Exercise brief:
Collect each line in the rows below that contains the string "Given".

Source records
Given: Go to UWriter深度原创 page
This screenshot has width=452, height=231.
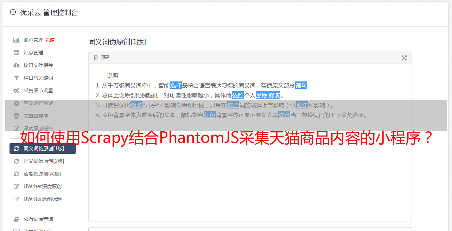Looking at the screenshot, I should coord(43,186).
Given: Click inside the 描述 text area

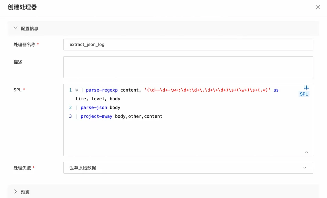Looking at the screenshot, I should coord(188,67).
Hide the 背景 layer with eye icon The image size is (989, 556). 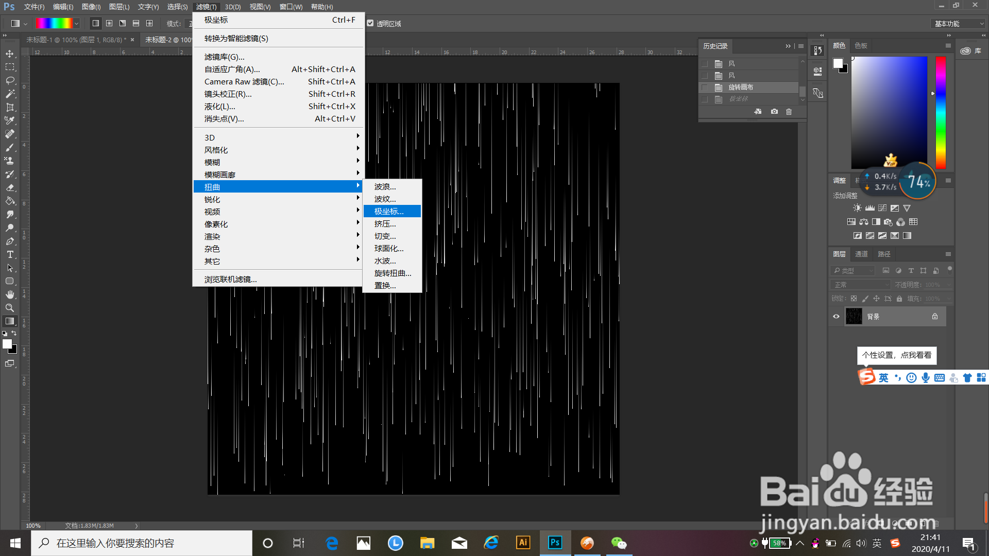click(x=836, y=317)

Worked answer:
Given: Go to UWriter深度原创 page
Given: Click inside the 描述 text area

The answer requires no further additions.